Forum Moderators: coopster
Are there better ways of doing this? What I would like to ultimately acheive is a way to add the new functionality as a module or something that can be turned on and off for each company depending on their preference. I have been brainstorming on this topic for a while now and I can't seem to come up with any simple solutions. Any ideas you have are greatly appreciated!
What Coopster is describing is developing a platform for your web app that executes the first two A's of "AAA" - Authentication and Authorisation (the 3rd A is "Accounting").
Rather than simply having a login through which all authenticated users are considered equal; you develop your application in such a way that having authenticated a user, you then say "Now what is this user allowed to do?".
This "authorisation" feature of your web app can then drive what menu options are visible to that user, and also moderate access to individual scripts within your app.
Typically; this is done by creating "roles". Your system should define a default role, something like "Authenticated User"; through which access to all generic functionality is controlled such as managing their user profile (change password etc.).
In addition; every user could also be associated with a role name that is equal to their username (or perhaps account ID). The first benefit of doing this is that you can create a feature for one customer, and control their access to it through the exact same role management interface that controls access to functions available to groups - no more spaghetti code!
Extending that benefit; if the feature that was initially specific to a client (perhaps they agreed to alpha test it with you) is then ready to be rolled out to more users; you simply create a new role that control access to the feature; and give all your beta testers that role (including your original customer).
The techniques required to do this are straight forward - a simple database schema and basic SQL queries are all that is required to implement role based authorisation in your app, and therefore I doubt you will find much benefit in trying to find an existing product or codebase that will make doing this any quicker than rolling your own solution.
Hope this helps!
I also have come up with a system to manage specific features.

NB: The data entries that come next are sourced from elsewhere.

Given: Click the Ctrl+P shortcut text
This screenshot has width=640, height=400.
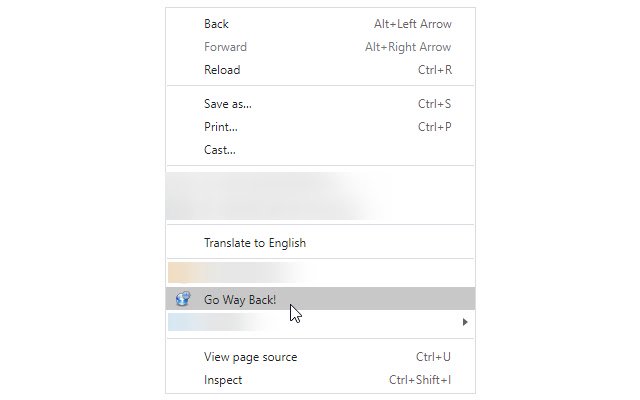Looking at the screenshot, I should [x=434, y=127].

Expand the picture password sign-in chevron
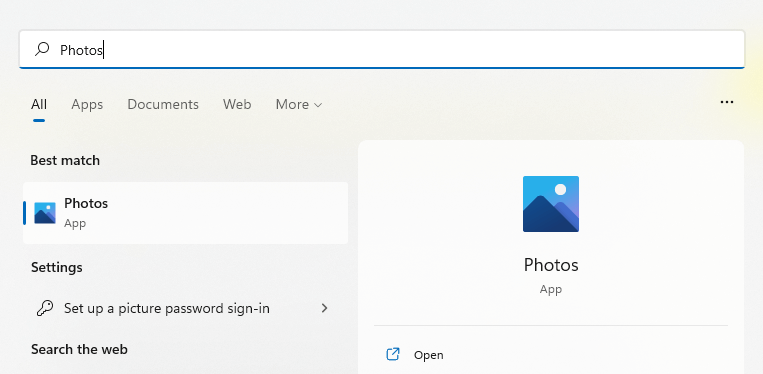pyautogui.click(x=325, y=308)
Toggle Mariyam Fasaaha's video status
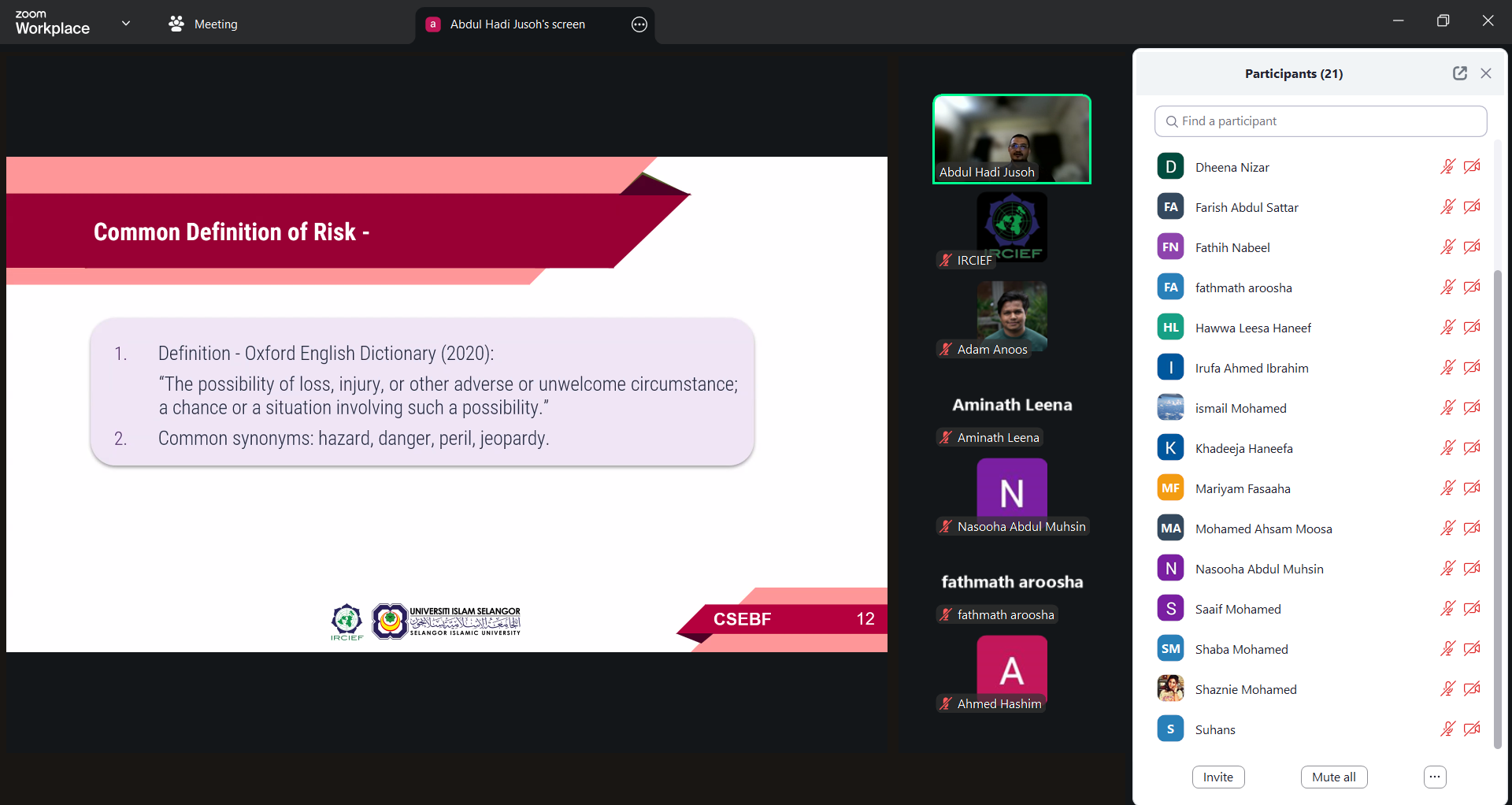 [x=1472, y=488]
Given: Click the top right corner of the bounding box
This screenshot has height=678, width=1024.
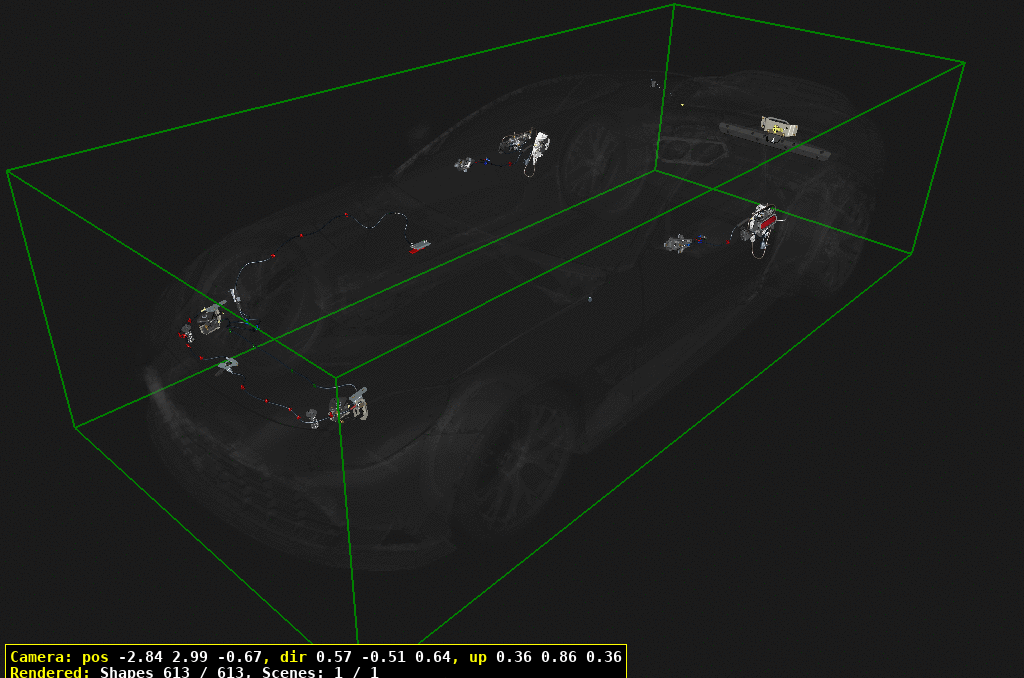Looking at the screenshot, I should pyautogui.click(x=964, y=63).
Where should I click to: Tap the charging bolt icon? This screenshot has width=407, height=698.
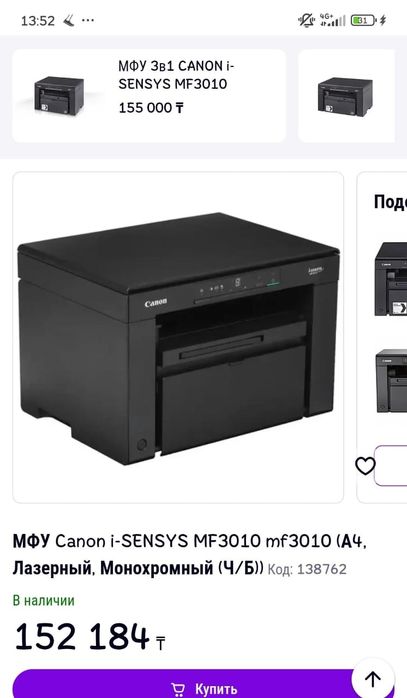coord(383,20)
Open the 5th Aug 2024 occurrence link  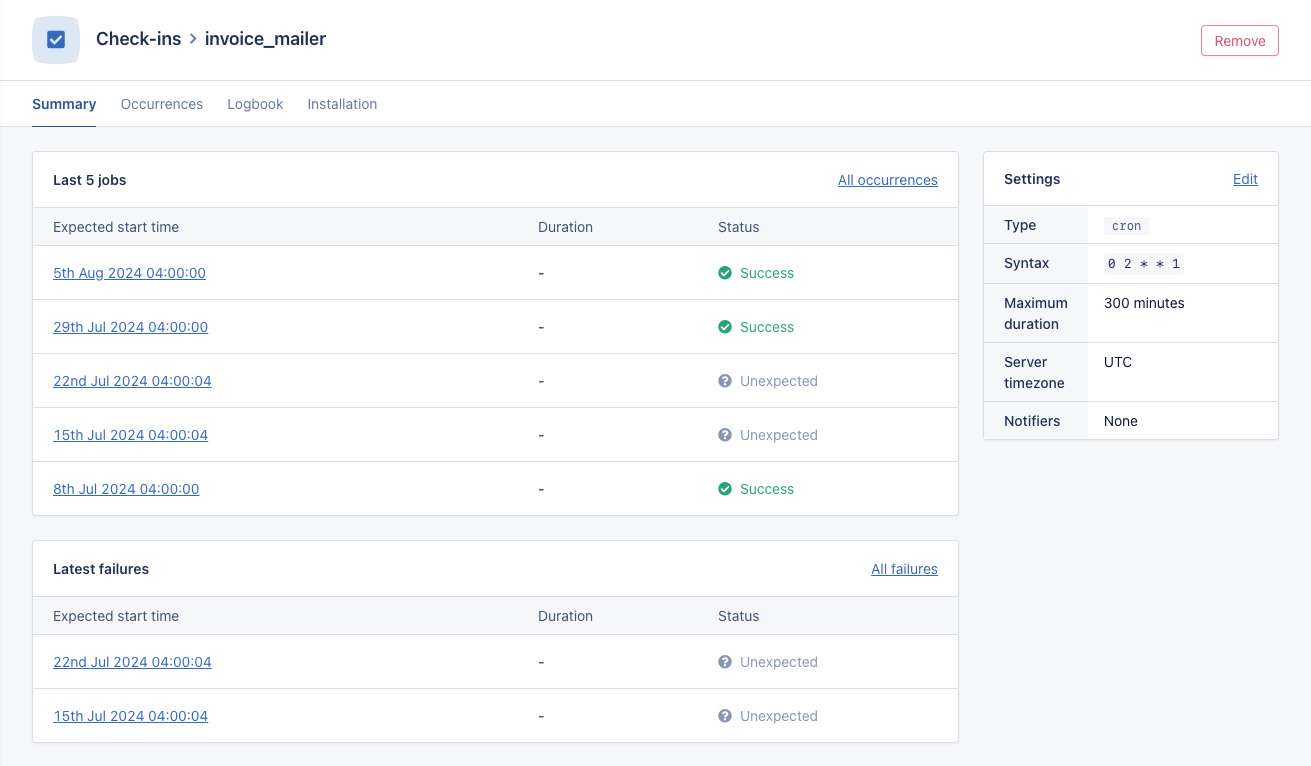pos(129,272)
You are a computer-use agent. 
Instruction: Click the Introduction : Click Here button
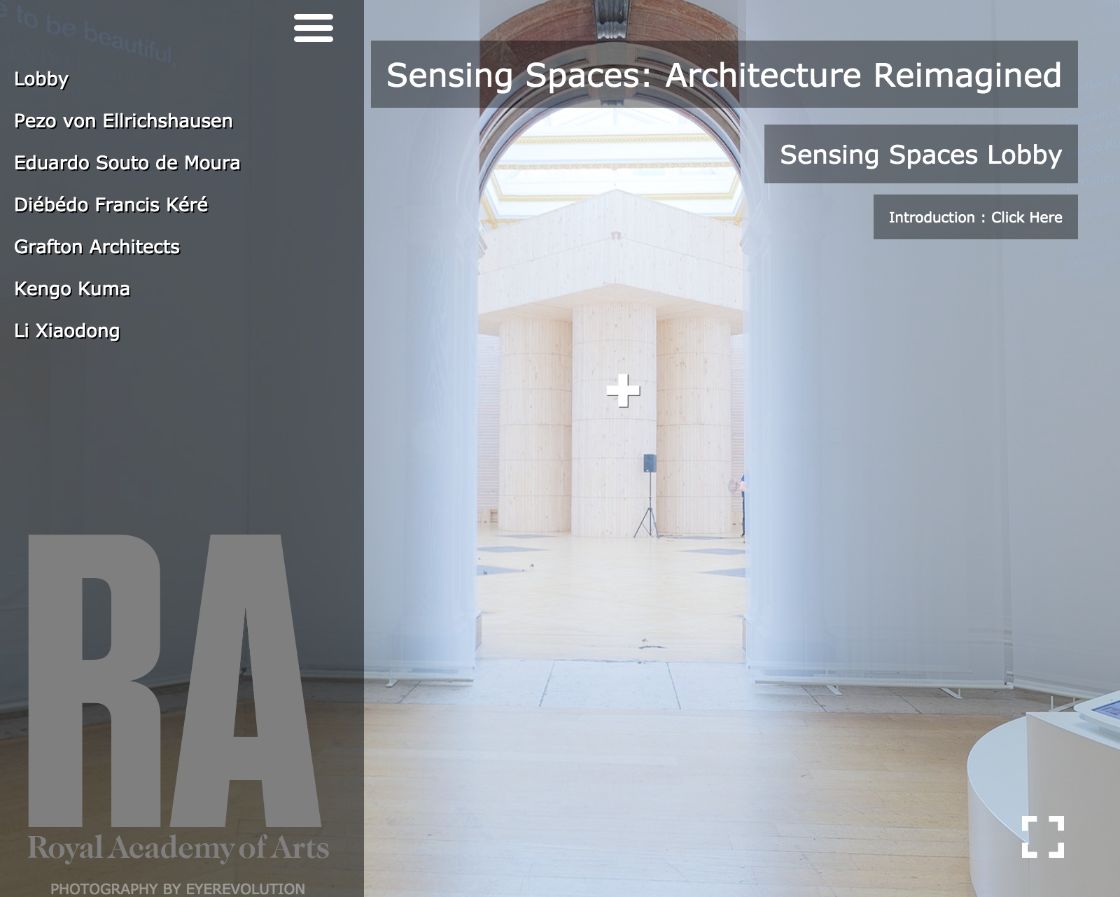point(975,217)
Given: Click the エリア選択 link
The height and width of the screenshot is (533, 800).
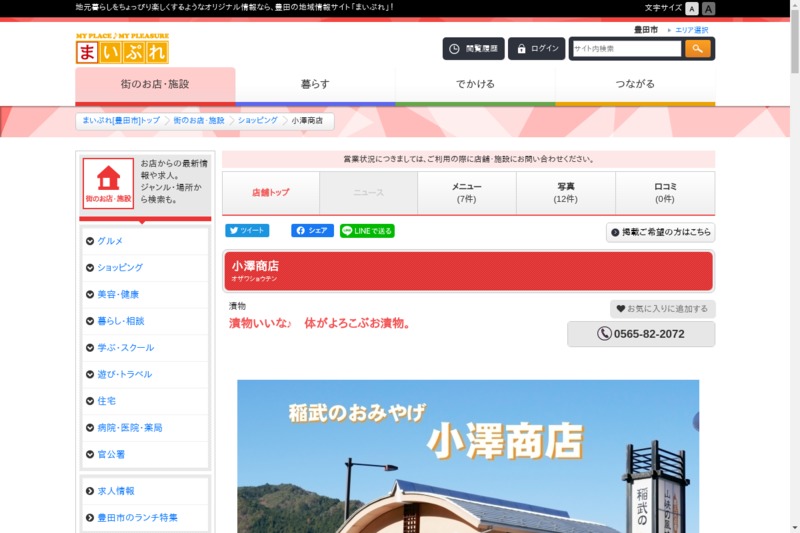Looking at the screenshot, I should (x=691, y=30).
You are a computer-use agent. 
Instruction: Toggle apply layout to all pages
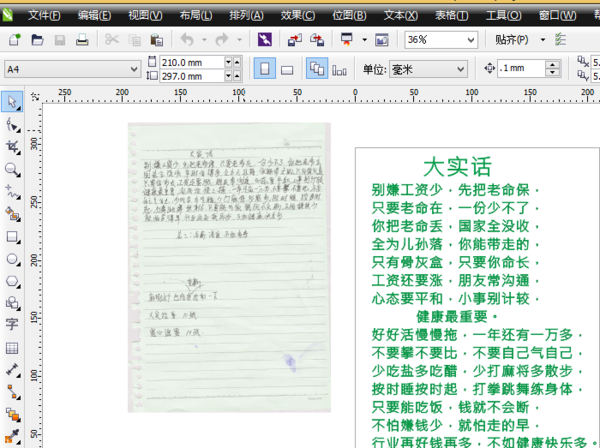coord(316,69)
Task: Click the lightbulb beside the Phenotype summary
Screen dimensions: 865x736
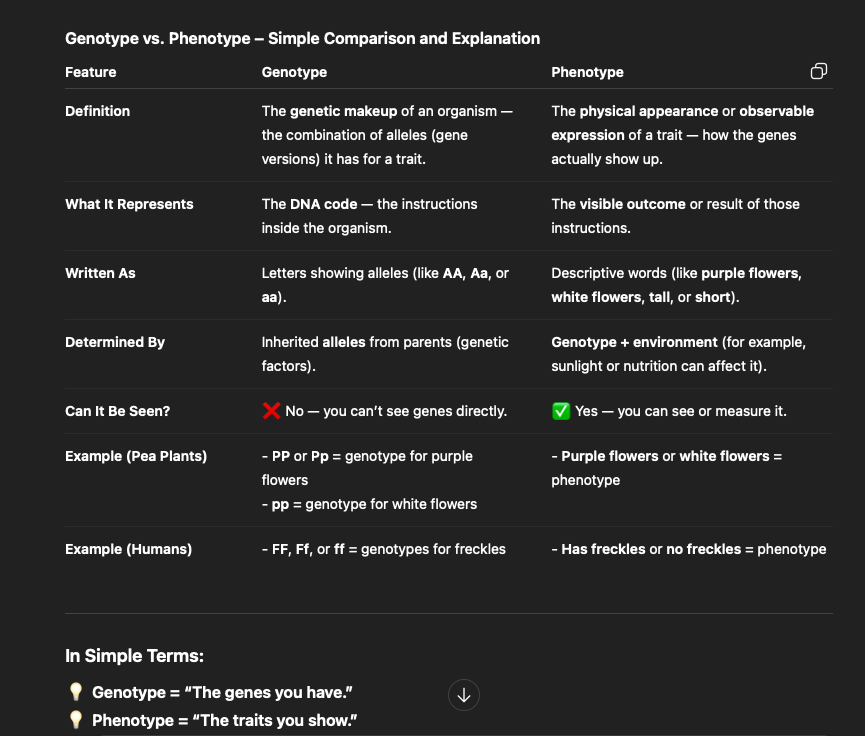Action: (75, 720)
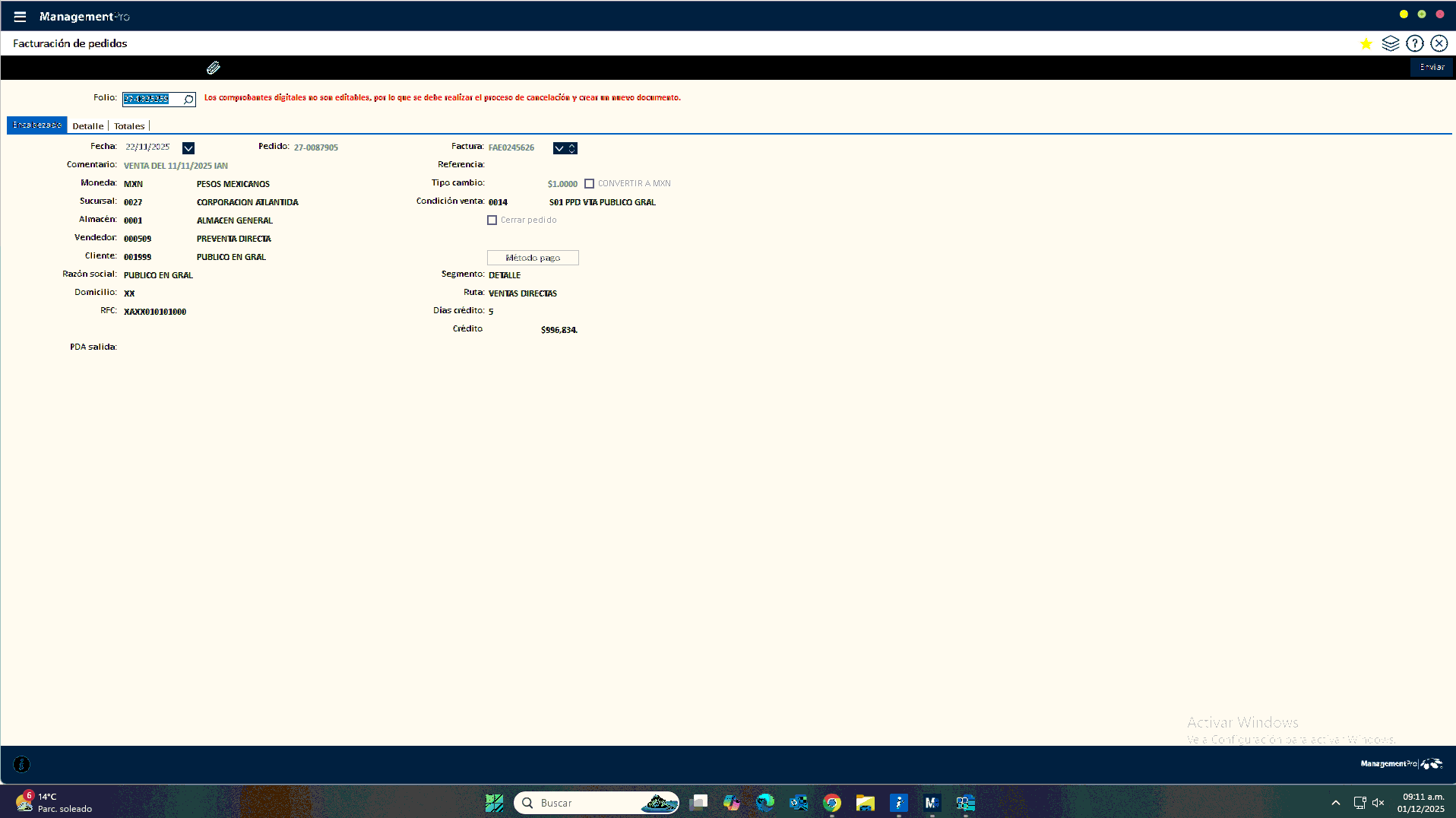Open the stacked layers icon
The image size is (1456, 818).
click(x=1391, y=44)
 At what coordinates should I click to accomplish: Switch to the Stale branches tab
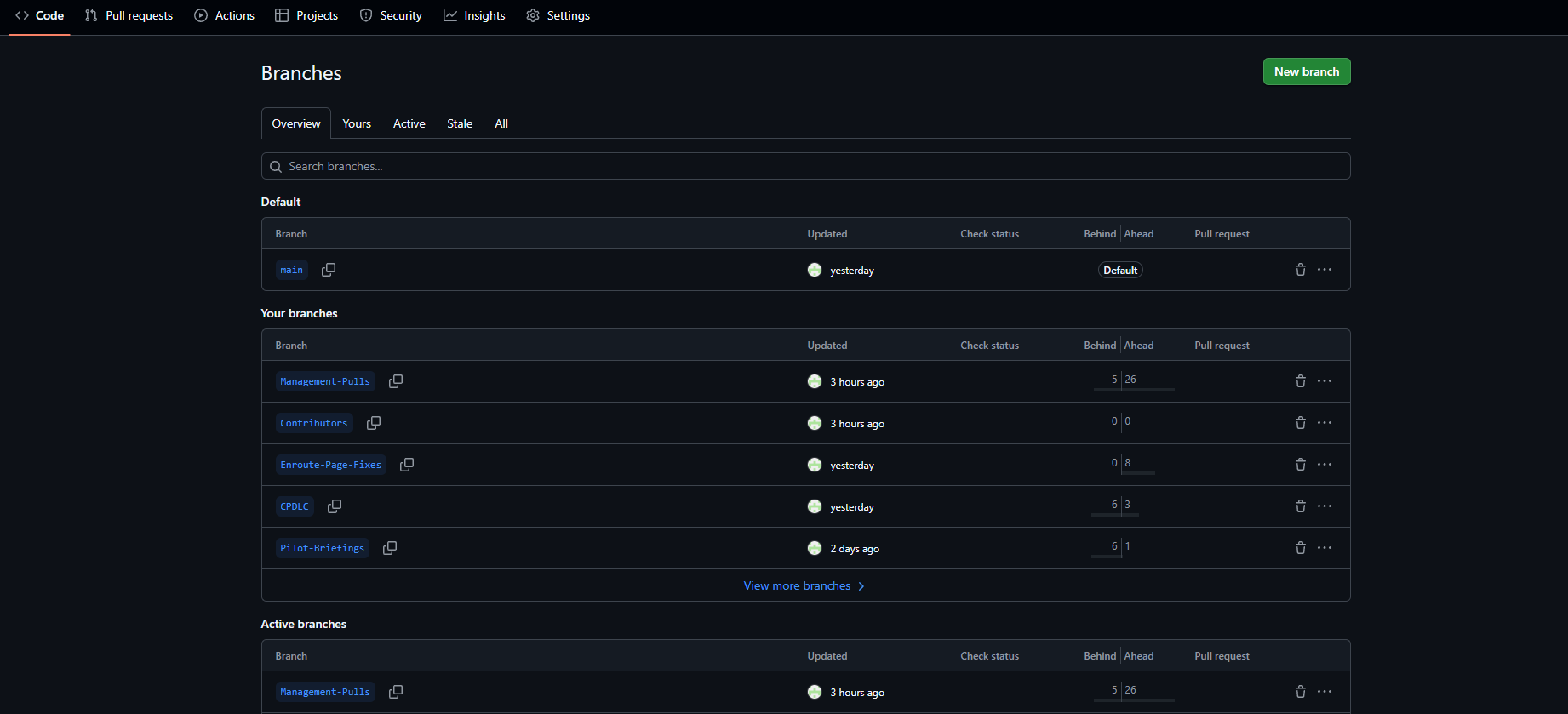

I have determined a default set of features that all of the companies use. Everything else is a feature and I have put the code for those features into separate files. I then have a prefs table that I use to see if a particular company uses the feature, if they do use it I include the file that has the code for that feature. If they do not use the feature it will just use the default behavior. In many cases I have to change/add code in many scripts to add a feature so I just create a separate file to be included at each one of those points. This helps to keep the code to a manageable size and makes it easier to turn features on and off at will.